Management guru Peter Drucker has been credited with saying, “Culture eats strategy for lunch.” His point? While it is critical to have a clear strategy and vision, those will fail miserably if a leader ignores the culture of the organization. I have long believed that Drucker was right – the most important role I play as a leader is to create and nurture culture. All organizations have cultures. Successful leaders pay attention to understanding the culture they inherit and then finding ways to build, nurture, and shape that culture to help the people and the organization thrive. The development of a clear vision and mission, core values, short and long-term strategic initiatives, and collaborative structures that enable people to work together successfully are essential for moving an organization forward. During my fourteen years at Hillbrook, I have worked hard to ensure that these core cultural markers are clear to employees, families and students, and also that we find a balance in our culture between preserving who we have been and what we have historically done well, and allowing space for growth and innovation. A historian by training and an innovator and changemaker at heart, I find that I deeply value understanding and honoring our history, while also ensuring we are consistently looking into the future and making sure we will be just as relevant 10, 20 or even 100 years from today.
The creation of the new high school thus provides a really interesting opportunity and challenge. We are consistently reminding people that we are not developing a brand new school, rather we are expanding on an existing school. The mission, vision and core values of our high school will remain the same as our existing JK-8, yet they will manifest themselves differently in a high school setting. In addition, while we love the many traditions on our JK-8 campus, we are excited at the high school to create new traditions. As a school, we have always empowered students to help us design and implement these traditions. I vividly remember our 2nd grade students leading the younger JK-1st grade students in a collaborative session to design playground rules on our newly remodeled playground a few years ago. With older students we know there will be even more robust opportunities for them to help us design and co-create these new traditions, something we are eager to chronicle in the year ahead.

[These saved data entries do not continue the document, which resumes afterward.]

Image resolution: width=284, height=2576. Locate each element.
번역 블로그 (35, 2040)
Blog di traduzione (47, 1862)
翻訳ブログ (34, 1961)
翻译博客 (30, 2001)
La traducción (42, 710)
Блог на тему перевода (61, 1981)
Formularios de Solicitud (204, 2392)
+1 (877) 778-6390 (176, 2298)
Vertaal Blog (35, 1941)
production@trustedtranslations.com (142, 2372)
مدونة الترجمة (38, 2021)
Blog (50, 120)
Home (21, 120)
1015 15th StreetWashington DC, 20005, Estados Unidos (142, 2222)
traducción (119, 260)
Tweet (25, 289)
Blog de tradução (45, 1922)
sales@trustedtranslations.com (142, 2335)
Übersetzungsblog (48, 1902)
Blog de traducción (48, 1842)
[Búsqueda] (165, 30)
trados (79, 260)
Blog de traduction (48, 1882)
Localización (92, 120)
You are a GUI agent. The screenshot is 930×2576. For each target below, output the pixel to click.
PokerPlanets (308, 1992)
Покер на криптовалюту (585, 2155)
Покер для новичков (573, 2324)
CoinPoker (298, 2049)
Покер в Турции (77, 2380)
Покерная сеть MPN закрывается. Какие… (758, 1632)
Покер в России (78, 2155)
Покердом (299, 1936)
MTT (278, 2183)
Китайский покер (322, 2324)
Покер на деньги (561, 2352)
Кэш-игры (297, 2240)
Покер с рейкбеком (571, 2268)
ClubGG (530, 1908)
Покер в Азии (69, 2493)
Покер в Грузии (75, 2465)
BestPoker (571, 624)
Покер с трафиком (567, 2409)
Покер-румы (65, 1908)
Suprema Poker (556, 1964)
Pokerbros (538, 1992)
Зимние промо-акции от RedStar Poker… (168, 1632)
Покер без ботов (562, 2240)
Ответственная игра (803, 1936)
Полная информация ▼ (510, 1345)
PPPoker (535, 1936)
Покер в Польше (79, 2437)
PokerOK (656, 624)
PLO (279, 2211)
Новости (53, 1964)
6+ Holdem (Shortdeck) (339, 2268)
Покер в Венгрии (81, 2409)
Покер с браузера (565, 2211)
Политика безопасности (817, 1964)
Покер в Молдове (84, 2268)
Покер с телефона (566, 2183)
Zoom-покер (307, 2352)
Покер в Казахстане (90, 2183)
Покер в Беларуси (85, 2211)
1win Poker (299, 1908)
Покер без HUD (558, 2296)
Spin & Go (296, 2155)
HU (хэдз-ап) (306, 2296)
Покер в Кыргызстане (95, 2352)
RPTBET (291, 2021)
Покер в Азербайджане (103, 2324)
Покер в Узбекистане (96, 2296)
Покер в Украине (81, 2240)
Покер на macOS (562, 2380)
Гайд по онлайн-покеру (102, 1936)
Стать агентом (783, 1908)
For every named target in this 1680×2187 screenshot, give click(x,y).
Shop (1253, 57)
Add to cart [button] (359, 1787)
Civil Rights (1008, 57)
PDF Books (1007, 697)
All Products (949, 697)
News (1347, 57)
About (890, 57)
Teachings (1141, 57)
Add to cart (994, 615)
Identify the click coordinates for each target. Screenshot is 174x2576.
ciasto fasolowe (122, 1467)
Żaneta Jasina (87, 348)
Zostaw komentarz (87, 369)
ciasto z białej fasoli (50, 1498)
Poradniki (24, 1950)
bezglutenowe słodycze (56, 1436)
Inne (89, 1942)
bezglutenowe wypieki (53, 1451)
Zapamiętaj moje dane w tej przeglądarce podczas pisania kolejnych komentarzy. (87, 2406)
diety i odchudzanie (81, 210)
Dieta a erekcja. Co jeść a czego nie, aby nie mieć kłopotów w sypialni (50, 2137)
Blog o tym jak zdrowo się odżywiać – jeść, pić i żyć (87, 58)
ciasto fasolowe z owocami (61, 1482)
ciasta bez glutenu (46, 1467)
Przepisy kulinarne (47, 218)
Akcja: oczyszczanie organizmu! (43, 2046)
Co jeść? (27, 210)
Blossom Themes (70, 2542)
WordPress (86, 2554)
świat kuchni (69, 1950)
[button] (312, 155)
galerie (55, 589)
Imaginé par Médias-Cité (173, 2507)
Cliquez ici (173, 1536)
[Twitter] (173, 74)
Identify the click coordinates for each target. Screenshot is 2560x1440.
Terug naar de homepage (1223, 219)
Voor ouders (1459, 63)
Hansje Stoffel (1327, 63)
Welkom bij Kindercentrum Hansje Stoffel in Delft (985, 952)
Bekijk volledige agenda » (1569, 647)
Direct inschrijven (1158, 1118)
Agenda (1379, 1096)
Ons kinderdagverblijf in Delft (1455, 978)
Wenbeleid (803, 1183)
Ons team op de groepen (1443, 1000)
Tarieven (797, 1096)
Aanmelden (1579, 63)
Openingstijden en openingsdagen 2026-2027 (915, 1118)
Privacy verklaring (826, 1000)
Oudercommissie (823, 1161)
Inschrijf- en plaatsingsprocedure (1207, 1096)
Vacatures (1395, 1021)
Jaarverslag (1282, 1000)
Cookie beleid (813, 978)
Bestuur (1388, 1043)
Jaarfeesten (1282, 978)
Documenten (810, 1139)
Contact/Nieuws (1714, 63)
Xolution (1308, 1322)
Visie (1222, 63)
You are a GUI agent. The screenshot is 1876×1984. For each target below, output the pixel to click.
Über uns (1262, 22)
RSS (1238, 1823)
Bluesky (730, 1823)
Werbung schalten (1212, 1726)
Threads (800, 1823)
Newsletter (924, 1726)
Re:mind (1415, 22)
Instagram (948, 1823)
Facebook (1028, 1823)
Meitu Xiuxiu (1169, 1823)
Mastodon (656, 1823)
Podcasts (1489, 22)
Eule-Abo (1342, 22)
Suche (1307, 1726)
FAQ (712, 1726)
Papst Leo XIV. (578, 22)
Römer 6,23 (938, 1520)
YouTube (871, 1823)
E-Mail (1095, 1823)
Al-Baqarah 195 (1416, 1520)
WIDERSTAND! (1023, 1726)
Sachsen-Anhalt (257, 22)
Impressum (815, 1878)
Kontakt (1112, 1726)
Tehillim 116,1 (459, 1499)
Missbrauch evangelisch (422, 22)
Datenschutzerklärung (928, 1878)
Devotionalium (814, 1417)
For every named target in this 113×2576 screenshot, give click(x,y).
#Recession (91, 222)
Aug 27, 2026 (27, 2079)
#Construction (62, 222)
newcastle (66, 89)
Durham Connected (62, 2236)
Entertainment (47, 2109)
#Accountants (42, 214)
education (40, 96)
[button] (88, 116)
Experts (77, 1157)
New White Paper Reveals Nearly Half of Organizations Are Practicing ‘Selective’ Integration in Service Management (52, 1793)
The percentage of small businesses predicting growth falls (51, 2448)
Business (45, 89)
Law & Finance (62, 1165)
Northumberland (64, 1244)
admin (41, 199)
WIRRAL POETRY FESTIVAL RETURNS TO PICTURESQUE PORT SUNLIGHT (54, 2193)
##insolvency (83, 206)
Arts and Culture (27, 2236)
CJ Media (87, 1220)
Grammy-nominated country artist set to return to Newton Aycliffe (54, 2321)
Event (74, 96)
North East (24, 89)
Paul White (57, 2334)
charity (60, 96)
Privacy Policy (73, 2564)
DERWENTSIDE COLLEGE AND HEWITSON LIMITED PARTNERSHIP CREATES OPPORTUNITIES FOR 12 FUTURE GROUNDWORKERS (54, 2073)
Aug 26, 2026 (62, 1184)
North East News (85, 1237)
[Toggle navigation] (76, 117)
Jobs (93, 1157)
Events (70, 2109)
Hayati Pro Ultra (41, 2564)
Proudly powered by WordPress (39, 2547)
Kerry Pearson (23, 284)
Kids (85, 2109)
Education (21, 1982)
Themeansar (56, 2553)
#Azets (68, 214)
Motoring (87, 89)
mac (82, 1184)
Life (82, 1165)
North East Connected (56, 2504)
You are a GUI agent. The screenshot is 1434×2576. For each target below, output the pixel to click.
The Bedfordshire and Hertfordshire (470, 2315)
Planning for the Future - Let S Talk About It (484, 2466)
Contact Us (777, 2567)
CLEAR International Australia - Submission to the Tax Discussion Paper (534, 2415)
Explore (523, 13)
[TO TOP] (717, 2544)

We also are thinking a lot about hiring. Clearly, most of our teachers will be new teachers to our school, as our current JK-8 teachers have committed their careers and their training to working with younger students. We are hopeful, however, that at least a few of those teachers will join the new high school faculty, becoming culture carriers who can help bridge the culture between our existing campus and the new program. There’s that word again – culture. I know that over the next few years, it will be critical that I and other leaders in our community keep paying attention to it.